### WHAT TO DO
Revise the material below, replacing every "screenshot" with "screen capture" and leaving all else unchanged. Omit the pictures from your answer.

### EXERCISE MATERIALS
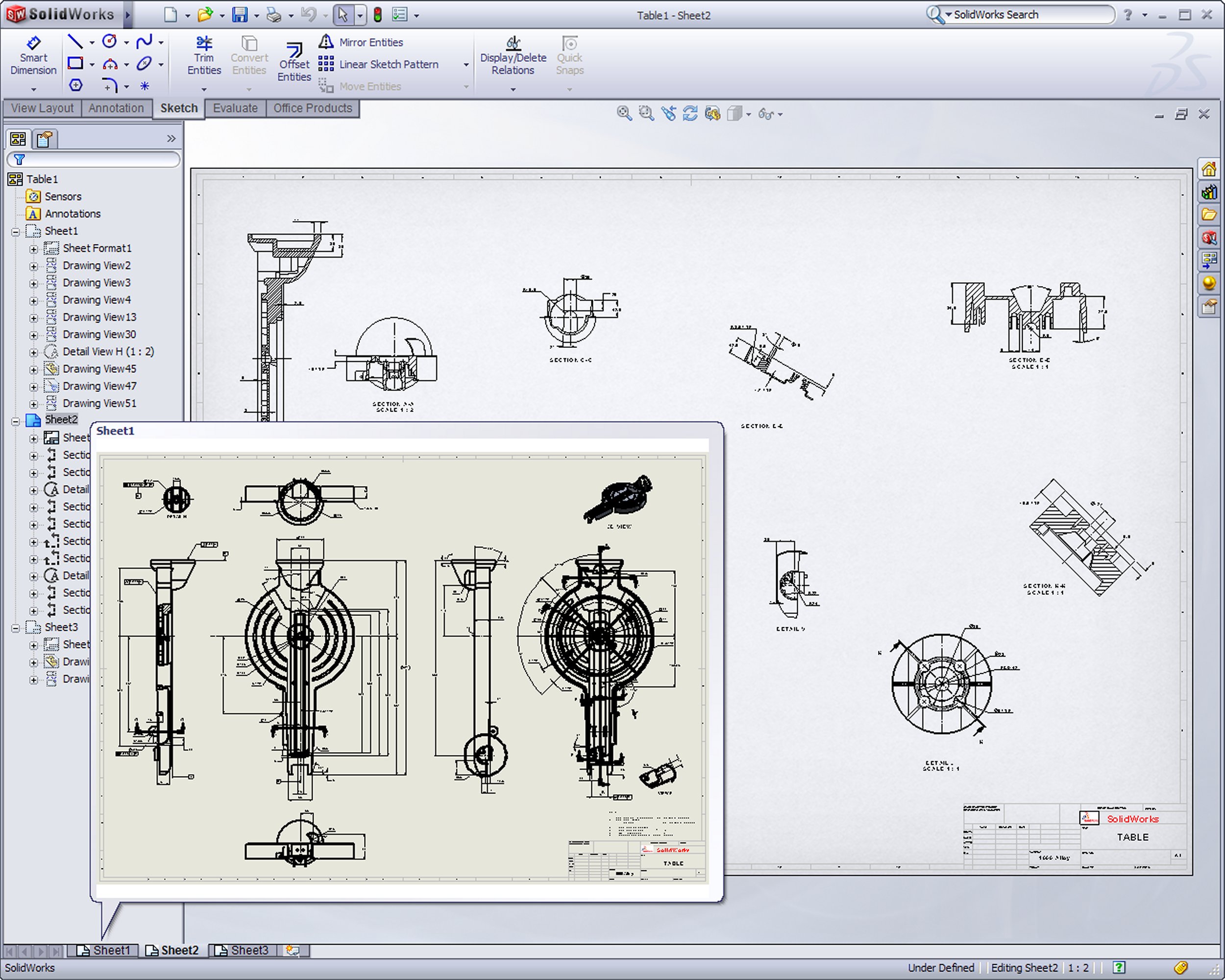Switch to PropertyManager panel tab icon
Image resolution: width=1225 pixels, height=980 pixels.
click(44, 139)
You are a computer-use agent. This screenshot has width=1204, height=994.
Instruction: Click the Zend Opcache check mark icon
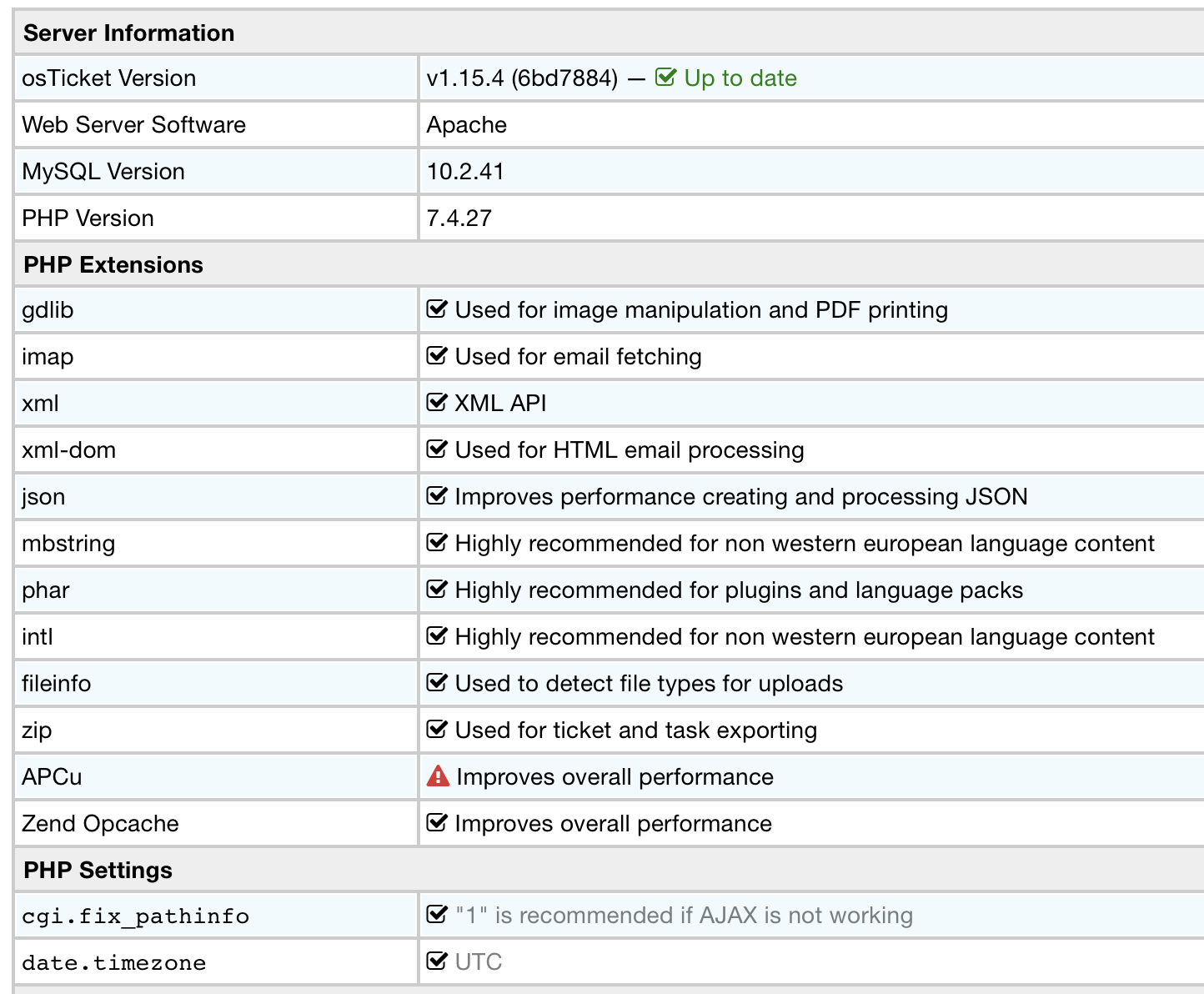(437, 823)
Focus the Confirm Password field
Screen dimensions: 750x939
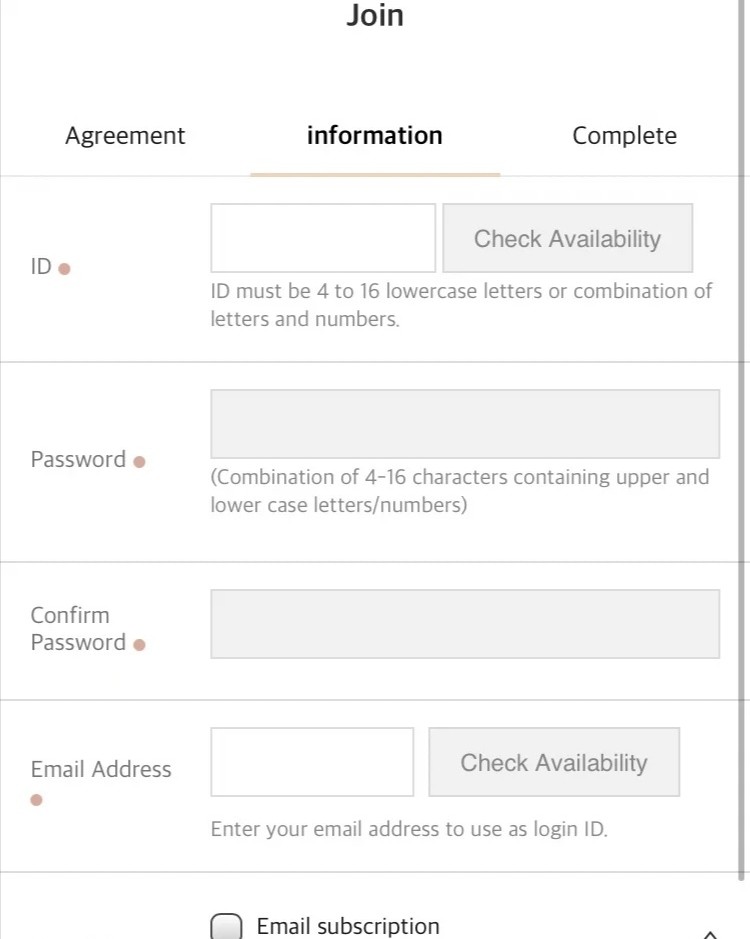point(465,624)
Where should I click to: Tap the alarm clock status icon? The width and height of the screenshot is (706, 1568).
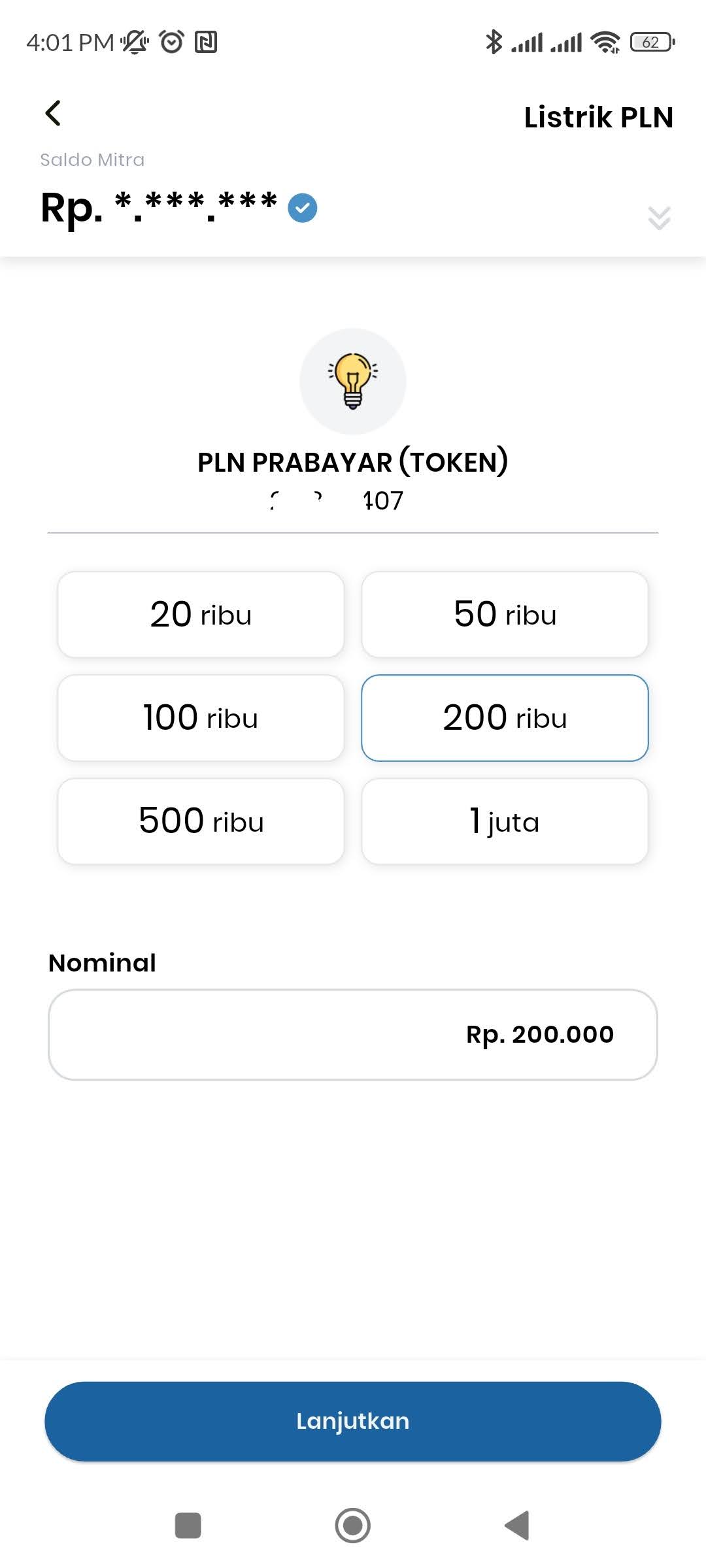172,42
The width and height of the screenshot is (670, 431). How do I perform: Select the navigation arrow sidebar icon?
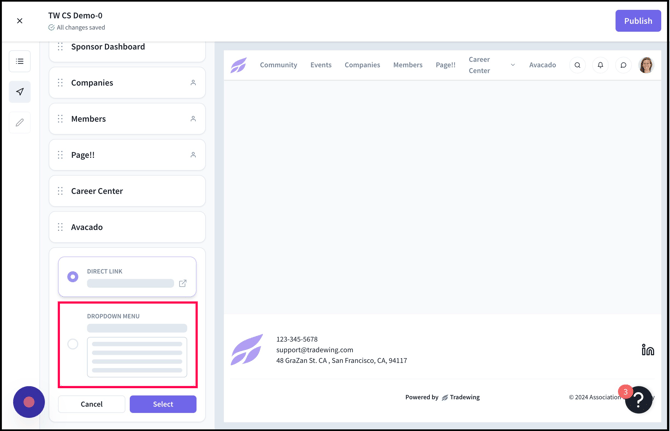[x=20, y=92]
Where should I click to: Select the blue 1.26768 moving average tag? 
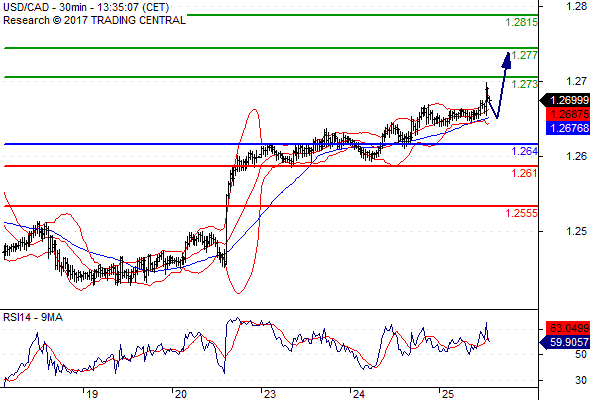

### FINAL ANSWER
Switch to PropertyManager panel tab icon
Image resolution: width=1225 pixels, height=980 pixels.
click(44, 139)
You are a computer-use agent. This screen capture has width=1204, height=994.
Instruction: Click the Zend Opcache check mark icon
(437, 823)
Focus the Confirm Password field
Screen dimensions: 750x939
point(465,624)
Where should I click to: Tap the alarm clock status icon? The width and height of the screen capture is (706, 1568).
172,42
The width and height of the screen capture is (670, 431). How do I perform: Select the navigation arrow sidebar icon?
[x=20, y=92]
Where should I click to: Select the blue 1.26768 moving average tag? 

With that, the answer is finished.